# TASK ITEM
Which lines below hold the word "section"? Copy all of them.

# DATA SUPPLIED
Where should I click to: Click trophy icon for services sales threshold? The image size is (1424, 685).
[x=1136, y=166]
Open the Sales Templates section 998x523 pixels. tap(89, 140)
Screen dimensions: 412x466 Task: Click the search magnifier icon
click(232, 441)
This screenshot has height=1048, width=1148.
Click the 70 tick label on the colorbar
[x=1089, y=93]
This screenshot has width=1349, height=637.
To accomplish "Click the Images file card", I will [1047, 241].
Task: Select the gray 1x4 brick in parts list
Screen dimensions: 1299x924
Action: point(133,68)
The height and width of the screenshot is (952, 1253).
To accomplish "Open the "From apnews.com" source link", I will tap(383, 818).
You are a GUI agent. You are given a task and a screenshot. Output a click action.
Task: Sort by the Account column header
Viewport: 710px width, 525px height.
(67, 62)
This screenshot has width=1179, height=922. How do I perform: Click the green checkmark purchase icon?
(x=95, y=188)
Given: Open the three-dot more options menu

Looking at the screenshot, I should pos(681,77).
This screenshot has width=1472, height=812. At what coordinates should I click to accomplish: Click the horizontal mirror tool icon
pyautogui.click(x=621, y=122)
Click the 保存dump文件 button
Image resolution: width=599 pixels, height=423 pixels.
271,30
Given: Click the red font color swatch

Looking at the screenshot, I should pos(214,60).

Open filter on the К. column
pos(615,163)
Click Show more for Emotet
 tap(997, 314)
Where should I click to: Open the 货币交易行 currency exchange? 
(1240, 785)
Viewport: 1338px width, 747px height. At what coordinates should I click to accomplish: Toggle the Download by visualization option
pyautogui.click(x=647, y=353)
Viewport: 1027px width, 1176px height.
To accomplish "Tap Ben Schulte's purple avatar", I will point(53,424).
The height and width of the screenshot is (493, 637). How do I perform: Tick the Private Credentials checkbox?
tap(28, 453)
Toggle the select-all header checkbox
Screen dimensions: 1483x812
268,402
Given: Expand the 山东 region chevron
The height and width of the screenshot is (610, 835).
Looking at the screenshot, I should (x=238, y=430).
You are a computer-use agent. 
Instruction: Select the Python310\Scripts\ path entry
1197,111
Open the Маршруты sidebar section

# RESULT BELOW
Open the Sales Templates section 998x523 pixels. tap(89, 140)
Open the Маршруты sidebar section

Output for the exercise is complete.